Despite the current overhyped status of the internet of things, real-time and near real-time data is an important topic in both the private and public sectors. Whether the data is transactional in nature or sensor related for such things as energy consumption or people flow through a transit hub, challenges exist in how we define normal and detect the abnormal.
In GDS we have a great data source to test ideas on dealing with such high-velocity data. Our Google analytics data can be viewed and analysed in what is essentially real-time meaning that we have a comprehensive and reasonably clean dataset to play with.
Summary statistics for GOV.UK web traffic has existed for some time on the performance platform however we have never really looked into how predictable browsing patterns are across both the entire site and our top content.
The above image is a first pass at building a tool for monitoring our website traffic. The top chart shows the hourly GOV.UK pageviews overlaid with predicted values in red. Three models are compared which use pageview numbers from the past 72 hours to try and predict the following hour's value:
- Linear: simple approach which makes the assumption that the future value can be predicted by some linear combination of the inputs.
- Random Forest: ensemble of decision trees which is essentially non-parametric due to the effectiveness of default parameter settings.

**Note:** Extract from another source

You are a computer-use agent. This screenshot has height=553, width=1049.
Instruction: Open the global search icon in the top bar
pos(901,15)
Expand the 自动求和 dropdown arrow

- Neural Network: feed forward multilayer perceptron with 2 layers of 40 neurons. The network is trained until a preselected error threshold is met.

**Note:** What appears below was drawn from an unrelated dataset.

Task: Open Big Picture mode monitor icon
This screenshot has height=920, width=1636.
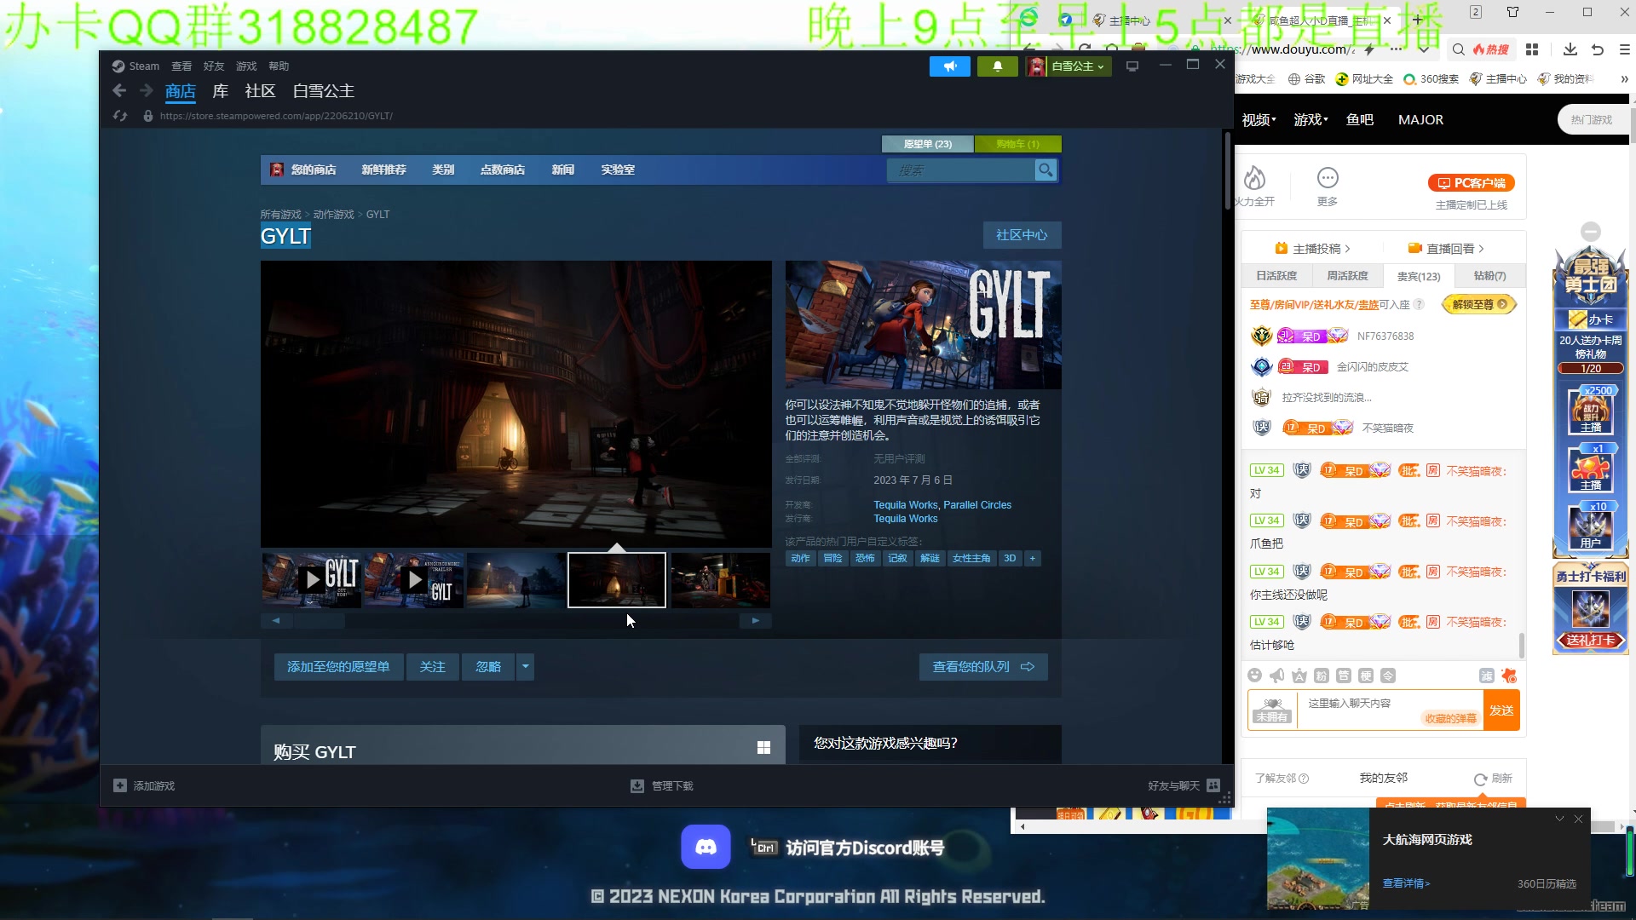Action: pyautogui.click(x=1132, y=66)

In the prototype itself, you can view the outputs of all three models individually using the buttons at the top of the page. The second chart is a residual plot which highlights the accuracy of the predictions and provides the three standard deviation (3σ) markers. These lines define the cutoff at which an event is considered anomalous and this is reflected in the colour of the data points in the first plot changing from red to blue.
It's clear that the two more complex models perform better than the simple linear approach, this is perhaps no surprise as what we gain in interpretability we lose in model flexibility. In each case the models are trained on 3 weeks worth of data and are used to predict the following week (hour-by-hour). This helps circumvent overfitting issues and allows insight to be gained in terms of general model performance.
What about specific pages?
From looking at the first chart, it's clear that the overall site traffic is reasonably predictable day-to-day. There are clear patterns with dips around lunchtime, hometime and overnight. On a slightly longer timescale, the maximum pageviews seem to occur on a monday with each day thereafter exhibiting a similar daily pattern with a smaller peak value.
while not trivial to fit precisely, there rarely occurs anomalies on such a scale as to disrupt this pattern. In an attempt to extend this approach to specific pages, individual models were trained on the top 50 most popular content with varying levels of success. The patterns for these pages are much more noisy than the total website values and are potentially of more interest when studying anomaly detection.
The heatmap above is an attempt at displaying this breadth of data in an intuitive way using colour coding to flag degrees of severity where the actual value and model prediction disagree. For each page, the Random Forest algorithm is run three times and the average is taken. In addition, the linear model is also used and the weighted residual based on model R2 is used to determine whether an hour is considered anomalous. This approach is used because neither approach consistently yields the best estimate in all cases and as such, this higher threshold for flagging anomalies is used. The neural nets were not used here due to model training time limitations.
All anomalies can be interrogated further by clicking in the table view which plots the respective timeseries. This is useful as it gives context to the prediction and allows the user to see whether the hour in question should really be deemed anomalous.
This prototype is far from perfect however the approaches it trials are general enough to be used in several different fields. With more and more data being collected across Government departments, finding the needle in the haystack could well be a problem that is hard to avoid.